TerrorismAn ISIS caliphate is bad news for Iraq, Syria and everywhere else
After the death of Osama Bin Laden in May 2011, the global jihadist movement seemed to have become fragmented and considerably weakened. The impressive victories of ISIS in Iraq and the practical reactivation of the concept of the “caliphate” by ISIS leader Abu Bakr al-Baghdadi are particularly worrying as they creates a new unifying idea for disparate jihadist groups around a common strategic project. Since Bin Laden’s death, these groups were fragmented, but they might now be able to connect and share an ideology — and, probably, funding given the wealth of the “new caliph.” The “Caliphate Utopia” may reveal to be also a much more efficient tool for jihadist recruitment, especially among young Westerners. This change might point to the marginalization of the leader of al-Qaeda, Ayman al-Zawahiri, an Egyptian, who has not been able to impose himself after Bin Laden’s death. But at the same time it indicates the end of the fragmentation and the beginning of the reunification of jihadi groups around the world within an even more dangerous organization. The global war against terror may finally start.

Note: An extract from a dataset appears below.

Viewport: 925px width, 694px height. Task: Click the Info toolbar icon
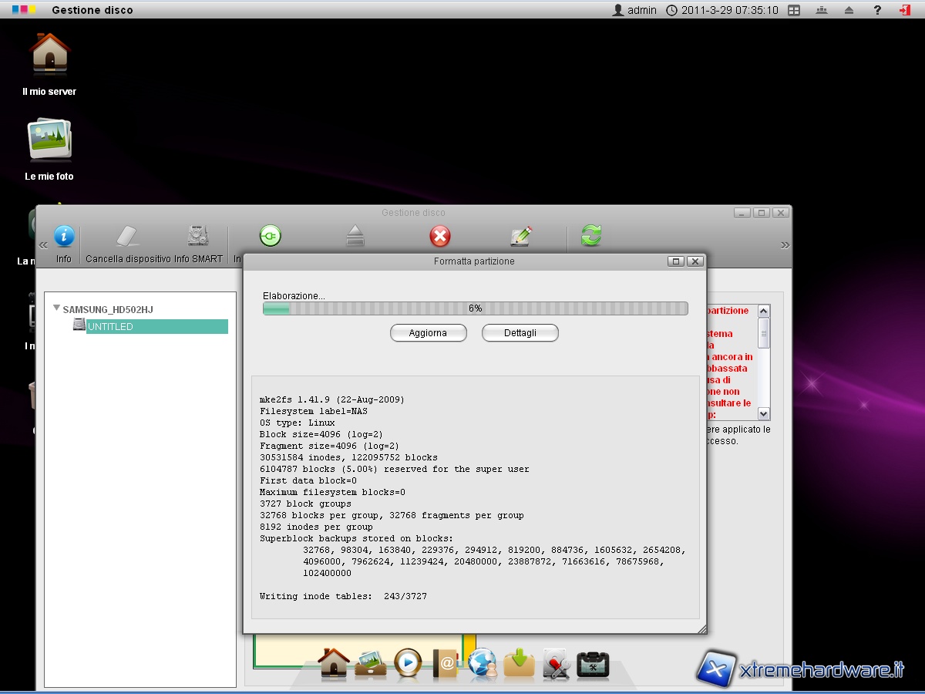[64, 237]
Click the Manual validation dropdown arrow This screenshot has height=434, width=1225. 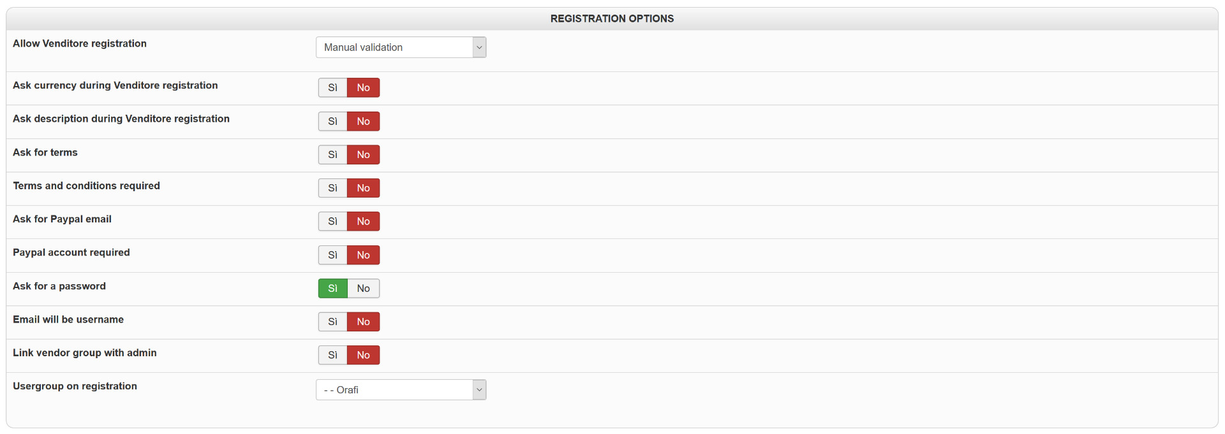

Guest author Prof. Mathieu Guidère // Source: obshtestvo.net
After the death of Osama Bin Laden in May 2011, the global jihadist movement seemed to have become fragmented and considerably weakened. This happened for various reasons. First, the coincidence of the al-Qaeda leader’s death with the start of the Arab Spring suggested to many in the region that they could change their regimes without the help of al-Qaeda.
At the same time, the absence of a charismatic and innovative leader to replace Bin Laden weakened the organization and highlighted its association to the “old jihad”. The internal personal rivalry among the “emirs” of the different branches of al-Qaeda, each trying to appear as the true flag-bearer of jihad after Bin Laden, made cohesion hard to manage.
In 2011, al-Qaeda in the Islamic Maghreb (AQIM) was the first branch that tried to establish an “Islamic state” in Africa’s Sahel region. Documents found in Timbuktu, Mali, clearly show the details of this project and its progress both on a doctrinal level and on the military field.
Through its various lieutenants in northern Mali, for several months between March 2012 and January 2013, AQIM established a kind of Islamic state with “governors” and “judges” applying Sharia law. If it weren’t for the French military intervention in northern Mali, this “Islamic State” would still exist today and would probably extend across the Mali border and into part of the territories of neighboring countries, starting from the south of Libya and Algeria and including western Niger at least.
Then it was the turn of al-Qaeda in the Arabian Peninsula (AQAP) who tried the same experiment in Yemen, controlling — almost at the same time — large areas of the south. In particular, the coastal city of Zinjibar was directly administered by leaders of the organization for several months in 2012.
This jihadist project was defeated by a coalition of tribal forces backed by the Saudi intelligence services and supported by massive U.S. drone strikes. Many leaders and key figures of AQAP were killed, hundreds of fighters of the organization died in the fighting against the Yemeni army, but the risk of a “jihadist sanctuary” in Yemen still exists.